CHHS Co-Leading New Transdisciplinary Center for Studying Disabilities

By Jiaxi Zhang

At Mason’s new transdisciplinary Center for Adaptive Systems for Brain-Body Interactions (CASBBI) founded by the Office of the Provost, an intercollegiate collaboration is led by Dr. Siddhartha Sikdar (Volgenau School of Engineering) and codirected by  Dr. Naomi Lynn Gerber (College of Health and Human Services) and Dr. James Thompson (College of Humanities and Social Sciences).

By leveraging expertise from Mason’s Departments of Bioengineering, Psychology, Health Administration and Policy, Electrical Engineering, Computer Science and Physics, the CASBBI team brings together members with research backgrounds in bioengineering, health informatics, human movement and behavioral measurement, human machine interaction and multiscale imaging.

This transdisciplinary team is dedicated to addressing transdisciplinary research problems including chronic pain, substances abuse and addictive behaviors, autism disorders and mobility impairment, with the goal of achieving better understanding of body/brain interactions in order to facilitate better treatment for individuals with physical and psychological disabilities across the lifespan.

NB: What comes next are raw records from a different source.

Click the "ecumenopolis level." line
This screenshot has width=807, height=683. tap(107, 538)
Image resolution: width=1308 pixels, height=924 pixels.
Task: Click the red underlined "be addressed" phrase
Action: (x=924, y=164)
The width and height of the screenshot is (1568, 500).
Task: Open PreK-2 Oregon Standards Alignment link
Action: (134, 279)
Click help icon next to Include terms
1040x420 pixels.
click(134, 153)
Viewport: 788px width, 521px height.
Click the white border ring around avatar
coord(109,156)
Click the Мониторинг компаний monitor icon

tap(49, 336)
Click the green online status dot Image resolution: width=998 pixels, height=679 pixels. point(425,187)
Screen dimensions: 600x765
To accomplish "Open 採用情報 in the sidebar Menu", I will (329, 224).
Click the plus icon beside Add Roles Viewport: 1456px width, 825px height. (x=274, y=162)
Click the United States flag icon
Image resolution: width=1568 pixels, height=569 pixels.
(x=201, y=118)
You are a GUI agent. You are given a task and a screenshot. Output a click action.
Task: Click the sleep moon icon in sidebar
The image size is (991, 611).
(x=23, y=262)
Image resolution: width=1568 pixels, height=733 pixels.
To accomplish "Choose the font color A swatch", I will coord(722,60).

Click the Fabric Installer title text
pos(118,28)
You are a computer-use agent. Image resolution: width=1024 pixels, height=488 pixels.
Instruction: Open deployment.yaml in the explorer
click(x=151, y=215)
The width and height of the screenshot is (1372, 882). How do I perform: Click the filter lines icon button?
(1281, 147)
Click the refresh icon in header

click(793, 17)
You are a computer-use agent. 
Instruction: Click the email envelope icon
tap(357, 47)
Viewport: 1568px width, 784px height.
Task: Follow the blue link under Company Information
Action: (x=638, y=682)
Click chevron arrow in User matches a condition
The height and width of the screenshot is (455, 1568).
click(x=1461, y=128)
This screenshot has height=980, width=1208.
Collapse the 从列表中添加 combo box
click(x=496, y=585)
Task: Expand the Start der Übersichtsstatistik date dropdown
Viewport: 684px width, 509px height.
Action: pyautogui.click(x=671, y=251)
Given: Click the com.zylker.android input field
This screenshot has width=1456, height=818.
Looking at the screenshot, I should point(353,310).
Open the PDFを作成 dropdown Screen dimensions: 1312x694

“This is really an attempt to develop strong intercollegiate ties, the expertise, the network, the experience of people from very different professional backgrounds and disciplines. We work together on an ongoing basis, and faculty contribute beyond the technical aspect. We try to break that construct down so that the planning and institution of the projects and the interpretation of the data are from a transdisciplinary perspective. That is new, and it is very difficult to do because for researchers from very different backgrounds, it is working together to understand what’s possible in order to ask questions that are meaningful to multiple disciplines,” Gerber noted.

This collaborative center also brings opportunities for achievements that each college couldn’t make on its own. By leveraging resources from multiple disciplines, the center is able to explore new questions, and its work can be enhanced by input from researchers of other disciplines.

Therefore, it wouldn’t be surprising that the CASBBI center is busy with a number of very important projects currently on-going. One of them is a weekly meeting for faculty, graduate and postdoctoral students who are participating in the center activities to present their results. This meeting also provides mentorship and educational opportunity for our graduate students, where topics such as grant submissions, specific aims and research questions’ generation and funding opportunities.

The new 3T MRI scanner is run by Dr. James Thompson, a co-director of CASBBI, who is encouraging its use for Mason investigators and particularly CASBBI investigators. As Gerber explains, “The center is using this as a magnet to pull in people who are doing investigational work that might want to incorporate MRI scans.”